### EXERCISE DIRECTIONS
Given the entries below, please return each one exactly.

### EXCERPTED RECORDS
________

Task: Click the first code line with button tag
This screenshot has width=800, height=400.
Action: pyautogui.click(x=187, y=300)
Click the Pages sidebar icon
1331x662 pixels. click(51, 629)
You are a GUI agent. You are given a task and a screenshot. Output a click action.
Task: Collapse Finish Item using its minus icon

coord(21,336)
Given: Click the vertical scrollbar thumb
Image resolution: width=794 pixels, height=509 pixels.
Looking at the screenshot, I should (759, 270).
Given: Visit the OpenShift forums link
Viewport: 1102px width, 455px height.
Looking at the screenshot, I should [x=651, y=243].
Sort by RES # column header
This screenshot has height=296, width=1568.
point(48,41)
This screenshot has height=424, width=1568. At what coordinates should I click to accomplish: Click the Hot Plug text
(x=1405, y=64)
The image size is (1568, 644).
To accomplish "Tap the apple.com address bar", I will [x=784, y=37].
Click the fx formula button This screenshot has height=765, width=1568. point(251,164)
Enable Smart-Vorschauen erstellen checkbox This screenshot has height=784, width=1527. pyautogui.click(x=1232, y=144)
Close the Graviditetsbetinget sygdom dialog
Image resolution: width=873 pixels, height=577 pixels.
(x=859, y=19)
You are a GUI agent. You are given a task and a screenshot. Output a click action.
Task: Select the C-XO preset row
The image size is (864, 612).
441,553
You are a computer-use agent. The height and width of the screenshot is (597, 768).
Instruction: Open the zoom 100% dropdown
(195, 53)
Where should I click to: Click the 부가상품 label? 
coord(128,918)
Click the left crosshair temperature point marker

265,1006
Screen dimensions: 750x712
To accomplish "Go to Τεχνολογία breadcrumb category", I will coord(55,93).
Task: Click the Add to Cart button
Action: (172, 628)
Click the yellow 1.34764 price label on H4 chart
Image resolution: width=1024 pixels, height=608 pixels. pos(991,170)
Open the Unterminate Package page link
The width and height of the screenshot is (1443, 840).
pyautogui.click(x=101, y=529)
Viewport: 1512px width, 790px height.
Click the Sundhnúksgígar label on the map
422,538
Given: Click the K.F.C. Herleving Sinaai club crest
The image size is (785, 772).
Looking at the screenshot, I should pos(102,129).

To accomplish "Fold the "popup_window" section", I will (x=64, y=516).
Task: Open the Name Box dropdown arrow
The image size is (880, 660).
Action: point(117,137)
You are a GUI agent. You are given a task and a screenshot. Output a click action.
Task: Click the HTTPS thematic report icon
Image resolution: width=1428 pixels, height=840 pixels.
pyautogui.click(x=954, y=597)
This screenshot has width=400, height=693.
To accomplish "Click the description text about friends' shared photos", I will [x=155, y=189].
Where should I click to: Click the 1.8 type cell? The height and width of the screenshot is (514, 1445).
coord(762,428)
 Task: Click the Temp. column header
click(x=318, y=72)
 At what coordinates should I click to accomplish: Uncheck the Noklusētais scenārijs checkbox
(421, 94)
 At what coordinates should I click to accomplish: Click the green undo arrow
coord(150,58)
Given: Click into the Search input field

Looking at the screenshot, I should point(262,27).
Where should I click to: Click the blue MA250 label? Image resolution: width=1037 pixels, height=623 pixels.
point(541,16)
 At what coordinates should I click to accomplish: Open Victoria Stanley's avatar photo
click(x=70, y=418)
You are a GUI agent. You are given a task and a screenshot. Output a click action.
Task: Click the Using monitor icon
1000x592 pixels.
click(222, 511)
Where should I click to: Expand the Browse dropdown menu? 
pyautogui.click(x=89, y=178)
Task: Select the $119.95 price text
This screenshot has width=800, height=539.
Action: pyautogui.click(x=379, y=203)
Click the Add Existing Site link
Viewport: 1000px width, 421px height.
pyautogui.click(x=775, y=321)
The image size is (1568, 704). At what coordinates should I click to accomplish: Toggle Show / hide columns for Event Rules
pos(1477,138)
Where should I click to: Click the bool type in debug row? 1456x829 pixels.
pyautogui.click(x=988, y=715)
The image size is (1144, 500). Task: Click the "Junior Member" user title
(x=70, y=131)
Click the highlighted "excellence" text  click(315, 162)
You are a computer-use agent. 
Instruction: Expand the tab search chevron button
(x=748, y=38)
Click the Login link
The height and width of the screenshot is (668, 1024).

________

### ANSWER BOX
Task: Click the first code line with button tag
This screenshot has width=800, height=400.
Action: pyautogui.click(x=187, y=300)
Click the Pages sidebar icon
1331x662 pixels. click(51, 629)
You are a GUI agent. You are given a task and a screenshot. Output a click action.
Task: Collapse Finish Item using its minus icon

coord(21,336)
Given: Click the vertical scrollbar thumb
Image resolution: width=794 pixels, height=509 pixels.
Looking at the screenshot, I should (759, 270).
Given: Visit the OpenShift forums link
Viewport: 1102px width, 455px height.
Looking at the screenshot, I should [x=651, y=243].
Sort by RES # column header
This screenshot has height=296, width=1568.
point(48,41)
This screenshot has height=424, width=1568. At what coordinates should I click to accomplish: Click the Hot Plug text
(x=1405, y=64)
The image size is (1568, 644).
To accomplish "Tap the apple.com address bar", I will [x=784, y=37].
Click the fx formula button This screenshot has height=765, width=1568. point(251,164)
Enable Smart-Vorschauen erstellen checkbox This screenshot has height=784, width=1527. pyautogui.click(x=1232, y=144)
Close the Graviditetsbetinget sygdom dialog
Image resolution: width=873 pixels, height=577 pixels.
(x=859, y=19)
You are a GUI agent. You are given a task and a screenshot. Output a click action.
Task: Select the C-XO preset row
The image size is (864, 612).
441,553
You are a computer-use agent. The height and width of the screenshot is (597, 768).
Instruction: Open the zoom 100% dropdown
(195, 53)
Where should I click to: Click the 부가상품 label? 
coord(128,918)
Click the left crosshair temperature point marker

265,1006
Screen dimensions: 750x712
To accomplish "Go to Τεχνολογία breadcrumb category", I will coord(55,93).
Task: Click the Add to Cart button
Action: (172, 628)
Click the yellow 1.34764 price label on H4 chart
Image resolution: width=1024 pixels, height=608 pixels. pos(991,170)
Open the Unterminate Package page link
The width and height of the screenshot is (1443, 840).
pyautogui.click(x=101, y=529)
Viewport: 1512px width, 790px height.
Click the Sundhnúksgígar label on the map
422,538
Given: Click the K.F.C. Herleving Sinaai club crest
The image size is (785, 772).
Looking at the screenshot, I should pos(102,129).

To accomplish "Fold the "popup_window" section", I will (x=64, y=516).
Task: Open the Name Box dropdown arrow
The image size is (880, 660).
Action: point(117,137)
You are a GUI agent. You are given a task and a screenshot. Output a click action.
Task: Click the HTTPS thematic report icon
Image resolution: width=1428 pixels, height=840 pixels.
pyautogui.click(x=954, y=597)
This screenshot has width=400, height=693.
To accomplish "Click the description text about friends' shared photos", I will [x=155, y=189].
Where should I click to: Click the 1.8 type cell? The height and width of the screenshot is (514, 1445).
coord(762,428)
 Task: Click the Temp. column header
click(x=318, y=72)
 At what coordinates should I click to accomplish: Uncheck the Noklusētais scenārijs checkbox
(421, 94)
 At what coordinates should I click to accomplish: Click the green undo arrow
coord(150,58)
Given: Click into the Search input field

Looking at the screenshot, I should point(262,27).
Where should I click to: Click the blue MA250 label? Image resolution: width=1037 pixels, height=623 pixels.
point(541,16)
 At what coordinates should I click to accomplish: Open Victoria Stanley's avatar photo
click(x=70, y=418)
You are a GUI agent. You are given a task and a screenshot. Output a click action.
Task: Click the Using monitor icon
1000x592 pixels.
click(222, 511)
Where should I click to: Expand the Browse dropdown menu? 
pyautogui.click(x=89, y=178)
Task: Select the $119.95 price text
This screenshot has width=800, height=539.
Action: pyautogui.click(x=379, y=203)
Click the Add Existing Site link
Viewport: 1000px width, 421px height.
pyautogui.click(x=775, y=321)
The image size is (1568, 704). At what coordinates should I click to accomplish: Toggle Show / hide columns for Event Rules
pos(1477,138)
Where should I click to: Click the bool type in debug row? 1456x829 pixels.
pyautogui.click(x=988, y=715)
The image size is (1144, 500). Task: Click the "Junior Member" user title
(x=70, y=131)
Click the highlighted "excellence" text  click(315, 162)
You are a computer-use agent. 
Instruction: Expand the tab search chevron button
(x=748, y=38)
Click the Login link
The height and width of the screenshot is (668, 1024).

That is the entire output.